The rusted out 57 isn't mine, you're right though, it is a great build.


----------



## KOOL-AID23 (May 1, 2010)

Wer did u get ur dually bed and fendors?


----------



## avidinha (Jan 15, 2011)

The bed came with the fenders from the amt kit.


----------



## drnitrus (Aug 16, 2004)

good work bro!!

pop that trunk!


----------



## KOOL-AID23 (May 1, 2010)

Can u post pics of the kit?


----------



## avidinha (Jan 15, 2011)

No problem, this is the kit I started with.


----------



## CemetaryAngel81 (Dec 11, 2011)

Very kool hearses both the 59 Impala and 56 Ford.I'm into hearses too gotta show you mine when it's done.


----------



## avidinha (Jan 15, 2011)

CemetaryAngel81 said:


> Very kool hearses both the 59 Impala and 56 Ford.I'm into hearses too gotta show you mine when it's done.


Yeah, post it up when you're done!


----------



## avidinha (Jan 15, 2011)

Here's another one I've been working on. It's an Astro with an Escalade front end.

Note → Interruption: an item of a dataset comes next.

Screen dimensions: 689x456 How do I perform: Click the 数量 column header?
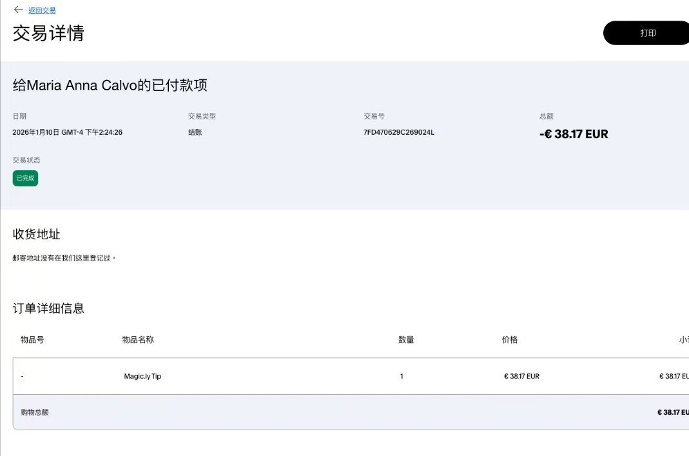406,339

I still have some work to do to get the hood and fenders to line up perfectly, but this is how she sits now.


----------



## COAST2COAST (Sep 8, 2008)

looks good with that front clip:thumbsup:


----------



## avidinha (Jan 15, 2011)

Thanks, I added some plastic along the front of the hood to get things to line up better, its about ready for some putty.


----------



## GreenBandit (May 28, 2011)

I really like your van!!!


----------



## sinicle (Jan 16, 2009)

that's pretty damn crafty:thumbsup:


----------



## mademan (Jan 29, 2007)

Damn i was just about to start on my Astro-Lade..... buddy built one just like that in 1:1 back in the day


----------



## hocknberry (May 15, 2009)

Astro-lade lookin good! there was a red one awhile back in truckin or mini truckin that was pretty nice! good start avid!!


----------



## GreenBandit (May 28, 2011)

Yeah anyone have pics of that red one hocks talking about? I used to have the magazine


----------



## avidinha (Jan 15, 2011)

Thanks for the comments guys, I'm hoping she'll be ready for paint sometime this weekend.


----------



## avidinha (Jan 15, 2011)

I got some paint on the 'stro.


----------



## bigdogg323 (Jun 3, 2006)

avidinha said:


> Here's another one I've been working on. It's an Astro with an Escalade front end.
> 
> 
> 
> ...





avidinha said:


> Thanks, I added some plastic along the front of the hood to get things to line up better, its about ready for some putty.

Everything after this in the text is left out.